═════ Records provided

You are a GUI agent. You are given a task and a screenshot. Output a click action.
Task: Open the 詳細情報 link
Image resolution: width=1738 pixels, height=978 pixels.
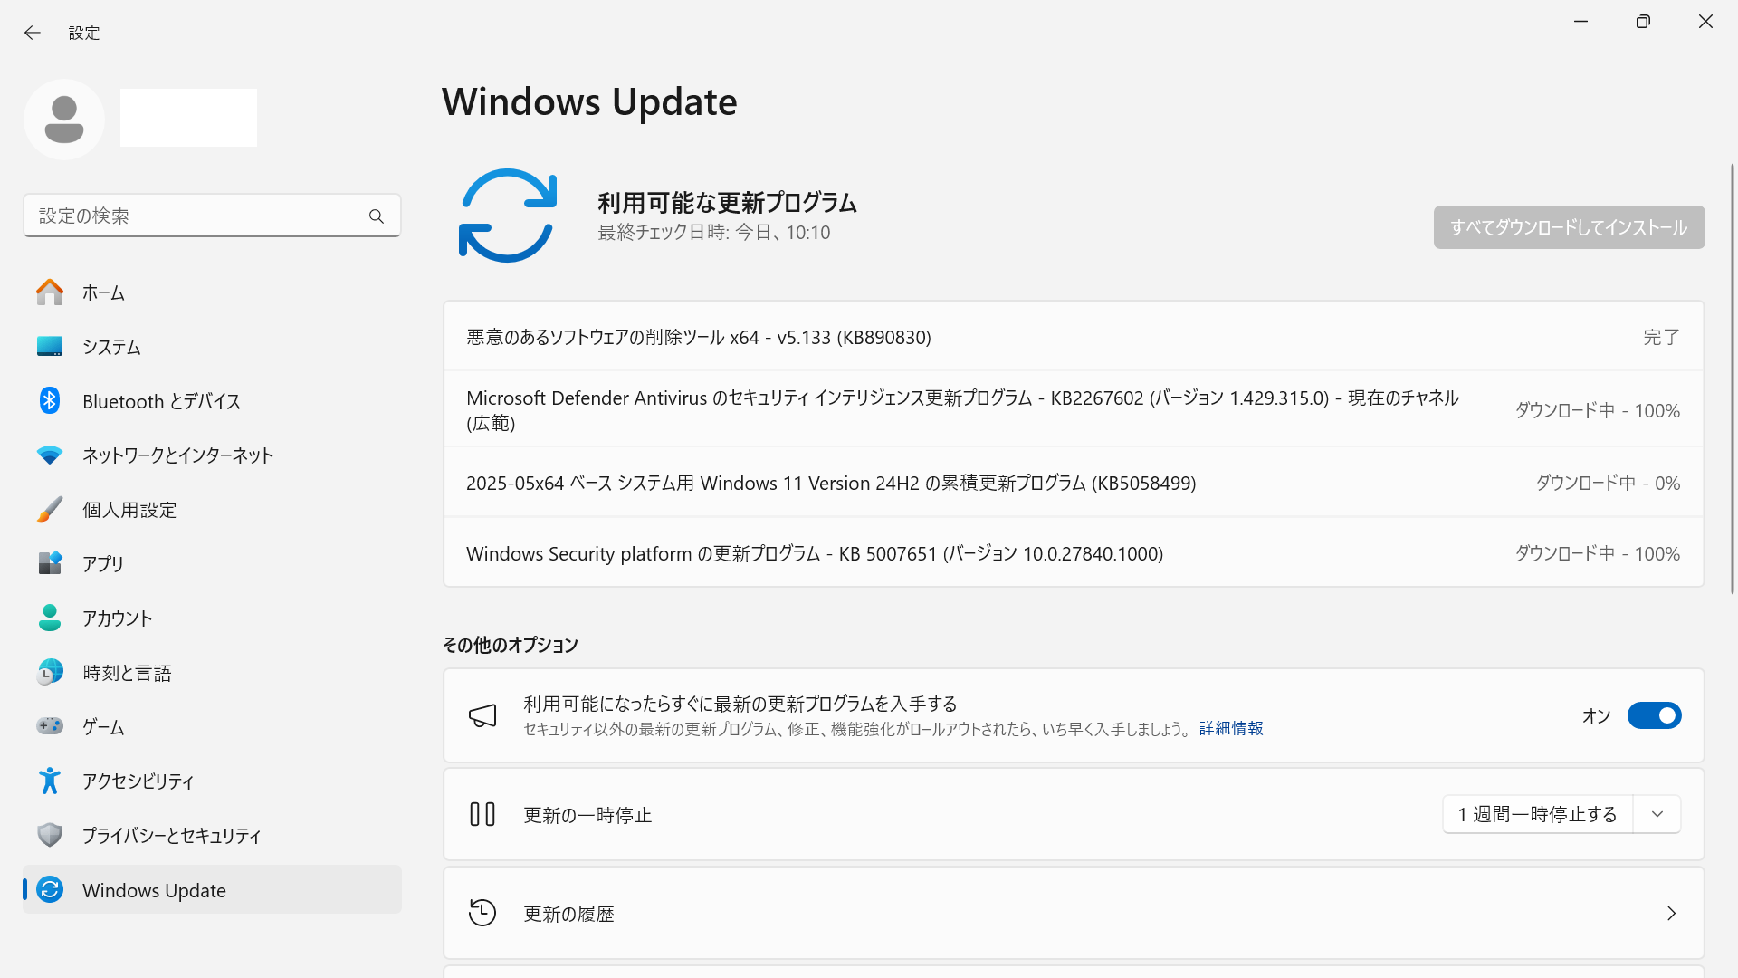[1231, 729]

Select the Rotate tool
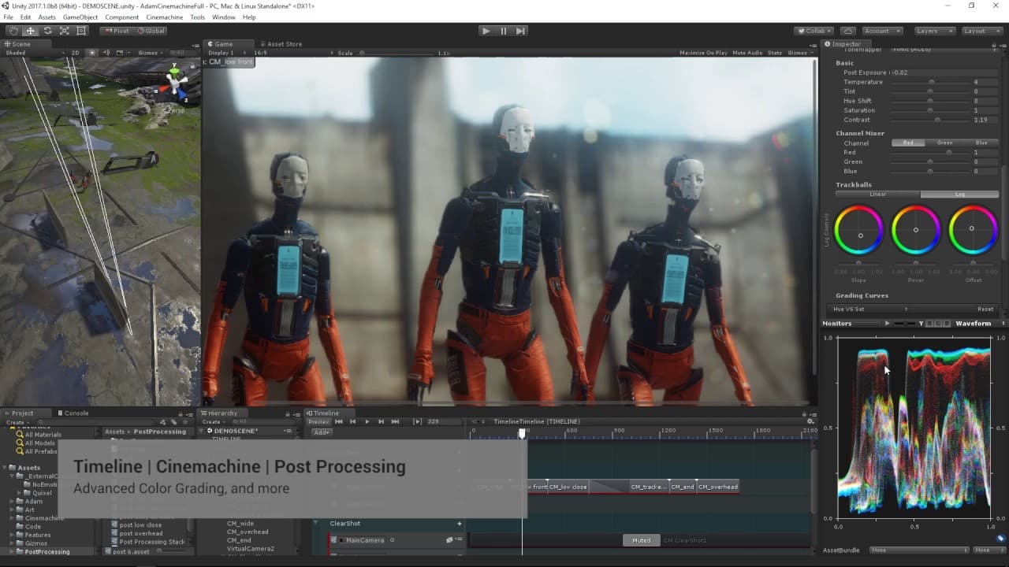(x=47, y=31)
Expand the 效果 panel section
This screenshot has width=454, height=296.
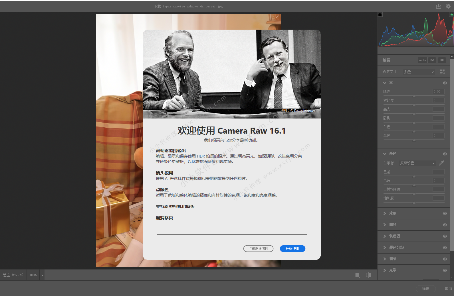(393, 213)
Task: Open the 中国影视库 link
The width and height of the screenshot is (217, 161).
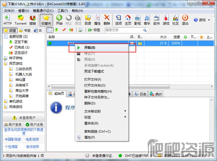Action: tap(13, 139)
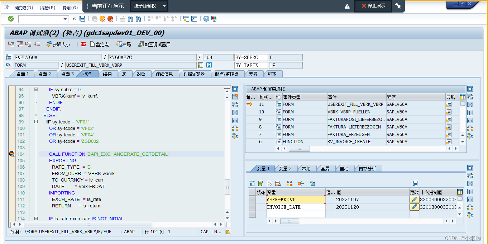Open the 授予控制权 dropdown arrow
Viewport: 488px width, 244px height.
(x=165, y=6)
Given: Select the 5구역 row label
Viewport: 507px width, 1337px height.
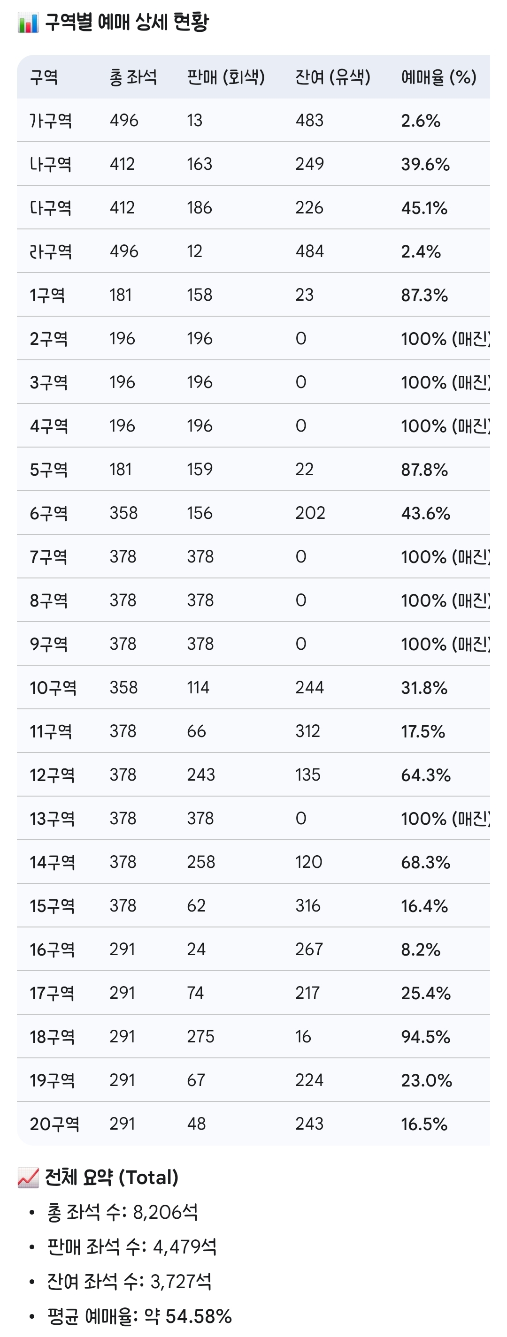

══════════

## [What this task involves]
Rewrite the entries above as a numbered list with one line per item, dropping blank lines and leaving out the pictures.

## [Reply to the task]
1. You are a GUI agent. You are given a task and a screenshot. Output a click action.
2. Task: Open the 詳細情報 link
3. Image resolution: width=1738 pixels, height=978 pixels.
4. [1231, 729]
5. Select the Rotate tool
6. (x=47, y=31)
7. Expand the 效果 panel section
8. This screenshot has width=454, height=296.
9. (393, 213)
10. Task: Open the 中国影视库 link
11. The width and height of the screenshot is (217, 161).
12. Action: tap(13, 139)
13. Open the 授予控制权 dropdown arrow
14. Viewport: 488px width, 244px height.
15. (x=165, y=6)
16. Given: Select the 5구역 row label
17. Viewport: 507px width, 1337px height.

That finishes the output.